== PAGE TEXT
Behea or Bihiya is a nagar panchayat town and Block in Bhojpur district in the Indian state of Bihar. The Behea block comprises 76 rural villages, along with the town of Bihiya itself and 22 uninhabited villages. As of 2011, the population of the Behea block was 1,51,722 of whom 26,707 lived in the town of Behea itself.

History
A branch of the Harihoban Rajputs once ruled Bihiya. According to tradition, in 1528, the scion of the Bihiya Harihobans, whose name is given as either Ram Pal Singh or Bhopat Deo, raped a local Brahmin woman named Mathin or Mahini, in line with the custom of "taking of dola", which allowed the local Rajput lord to sleep with a lower-caste woman on her wedding night. Mathin then committed suicide, but not before laying a curse upon the Harihobans, who eventually left Bihiya and moved to Ballia across the Ganges. A temple called the Mathin Dai was built in Bihiya in her memory. This legend still resonates with women of the region, especially Dalit women, as it encapsulates the sexual violence long perpetrated by upper-caste men against lower-caste women.
====
== MATERIAL
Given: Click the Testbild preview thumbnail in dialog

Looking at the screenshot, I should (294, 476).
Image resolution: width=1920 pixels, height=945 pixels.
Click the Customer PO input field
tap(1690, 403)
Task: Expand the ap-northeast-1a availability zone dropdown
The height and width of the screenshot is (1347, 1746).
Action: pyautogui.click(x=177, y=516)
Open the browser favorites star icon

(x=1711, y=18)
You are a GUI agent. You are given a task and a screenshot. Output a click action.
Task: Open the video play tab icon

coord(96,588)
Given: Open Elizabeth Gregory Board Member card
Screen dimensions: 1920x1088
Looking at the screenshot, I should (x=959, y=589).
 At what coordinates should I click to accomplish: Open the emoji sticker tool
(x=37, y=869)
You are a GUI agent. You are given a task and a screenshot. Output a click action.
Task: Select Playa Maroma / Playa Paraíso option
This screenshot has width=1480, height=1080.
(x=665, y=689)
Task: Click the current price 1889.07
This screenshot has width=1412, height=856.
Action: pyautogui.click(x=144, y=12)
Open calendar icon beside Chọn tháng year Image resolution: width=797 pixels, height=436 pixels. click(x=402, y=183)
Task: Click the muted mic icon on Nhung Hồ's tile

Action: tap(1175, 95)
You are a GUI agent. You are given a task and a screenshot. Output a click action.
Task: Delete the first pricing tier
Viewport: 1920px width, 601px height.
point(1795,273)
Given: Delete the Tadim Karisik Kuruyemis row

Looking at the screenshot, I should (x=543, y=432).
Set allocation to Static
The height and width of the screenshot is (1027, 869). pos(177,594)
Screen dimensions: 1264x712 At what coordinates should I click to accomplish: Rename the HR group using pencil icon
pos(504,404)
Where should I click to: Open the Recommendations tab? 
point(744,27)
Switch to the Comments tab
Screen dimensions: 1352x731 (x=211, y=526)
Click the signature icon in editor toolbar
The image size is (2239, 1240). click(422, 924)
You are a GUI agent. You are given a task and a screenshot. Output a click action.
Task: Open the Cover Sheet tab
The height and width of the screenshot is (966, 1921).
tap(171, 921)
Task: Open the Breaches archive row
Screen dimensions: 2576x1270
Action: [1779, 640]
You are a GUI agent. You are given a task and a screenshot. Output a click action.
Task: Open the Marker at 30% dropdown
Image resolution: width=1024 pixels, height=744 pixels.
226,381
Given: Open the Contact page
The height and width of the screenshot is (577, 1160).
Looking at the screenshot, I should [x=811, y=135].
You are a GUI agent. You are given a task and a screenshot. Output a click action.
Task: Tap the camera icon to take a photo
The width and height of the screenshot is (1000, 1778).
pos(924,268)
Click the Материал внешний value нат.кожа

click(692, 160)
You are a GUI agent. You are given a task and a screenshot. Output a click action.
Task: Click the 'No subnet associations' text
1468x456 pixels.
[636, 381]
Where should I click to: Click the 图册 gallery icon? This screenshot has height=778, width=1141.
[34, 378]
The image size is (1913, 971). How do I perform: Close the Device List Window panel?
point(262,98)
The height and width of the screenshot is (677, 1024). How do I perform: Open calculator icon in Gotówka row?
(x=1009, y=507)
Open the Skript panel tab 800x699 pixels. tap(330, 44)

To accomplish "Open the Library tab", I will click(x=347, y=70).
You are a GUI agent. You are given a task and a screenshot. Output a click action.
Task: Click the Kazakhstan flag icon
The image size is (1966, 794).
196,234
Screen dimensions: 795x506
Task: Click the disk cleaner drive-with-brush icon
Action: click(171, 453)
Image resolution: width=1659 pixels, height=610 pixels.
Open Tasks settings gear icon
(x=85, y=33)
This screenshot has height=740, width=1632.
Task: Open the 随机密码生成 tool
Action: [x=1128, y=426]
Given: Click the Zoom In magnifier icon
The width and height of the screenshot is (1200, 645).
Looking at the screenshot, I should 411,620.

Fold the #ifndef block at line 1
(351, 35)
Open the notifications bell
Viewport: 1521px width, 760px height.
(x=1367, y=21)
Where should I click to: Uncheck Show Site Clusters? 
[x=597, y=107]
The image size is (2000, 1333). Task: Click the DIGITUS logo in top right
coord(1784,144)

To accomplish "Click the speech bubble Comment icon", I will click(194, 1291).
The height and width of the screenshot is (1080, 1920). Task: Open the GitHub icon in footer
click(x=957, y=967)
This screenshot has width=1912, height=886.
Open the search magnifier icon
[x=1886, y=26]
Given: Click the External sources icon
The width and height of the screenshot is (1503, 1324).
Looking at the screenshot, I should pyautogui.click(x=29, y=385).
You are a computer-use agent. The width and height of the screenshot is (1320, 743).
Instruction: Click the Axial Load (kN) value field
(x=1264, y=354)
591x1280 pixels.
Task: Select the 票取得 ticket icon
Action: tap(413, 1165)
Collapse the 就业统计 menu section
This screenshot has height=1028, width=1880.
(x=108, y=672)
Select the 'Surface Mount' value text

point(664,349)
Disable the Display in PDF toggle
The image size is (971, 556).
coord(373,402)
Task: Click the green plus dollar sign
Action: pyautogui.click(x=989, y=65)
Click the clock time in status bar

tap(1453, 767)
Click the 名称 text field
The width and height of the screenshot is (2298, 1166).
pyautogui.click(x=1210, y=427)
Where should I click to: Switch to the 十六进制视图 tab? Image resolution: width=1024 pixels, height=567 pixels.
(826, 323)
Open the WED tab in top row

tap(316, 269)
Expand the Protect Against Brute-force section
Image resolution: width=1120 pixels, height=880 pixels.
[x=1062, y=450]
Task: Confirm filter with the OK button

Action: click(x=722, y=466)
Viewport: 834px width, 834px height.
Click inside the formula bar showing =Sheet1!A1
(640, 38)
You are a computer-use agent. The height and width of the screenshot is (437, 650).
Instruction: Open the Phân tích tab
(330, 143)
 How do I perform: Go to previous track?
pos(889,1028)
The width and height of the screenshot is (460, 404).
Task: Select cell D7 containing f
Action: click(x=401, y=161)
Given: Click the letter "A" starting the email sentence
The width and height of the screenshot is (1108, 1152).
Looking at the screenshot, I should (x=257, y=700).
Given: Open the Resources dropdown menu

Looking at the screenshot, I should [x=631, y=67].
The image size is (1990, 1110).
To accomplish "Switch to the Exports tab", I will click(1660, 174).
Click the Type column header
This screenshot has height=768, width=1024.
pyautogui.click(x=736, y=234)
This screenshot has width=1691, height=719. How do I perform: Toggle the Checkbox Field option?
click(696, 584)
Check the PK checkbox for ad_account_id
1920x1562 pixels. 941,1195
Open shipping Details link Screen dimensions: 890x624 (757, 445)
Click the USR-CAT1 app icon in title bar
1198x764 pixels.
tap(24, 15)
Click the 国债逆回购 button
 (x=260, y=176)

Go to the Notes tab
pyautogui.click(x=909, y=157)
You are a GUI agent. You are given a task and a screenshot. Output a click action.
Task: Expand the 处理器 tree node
====
» WHAT IS BEING ASKED
Copy the passage on Behea from "Behea or Bihiya" up to and including "of Behea itself.", renaming "Behea block" to "Behea administrative block" wherever it occurs. The entries in the source data have no connection to the passage on Behea.

» TASK SOLUTION
Behea or Bihiya is a nagar panchayat town and Block in Bhojpur district in the Indian state of Bihar. The Behea administrative block comprises 76 rural villages, along with the town of Bihiya itself and 22 uninhabited villages. As of 2011, the population of the Behea administrative block was 1,51,722 of whom 26,707 lived in the town of Behea itself.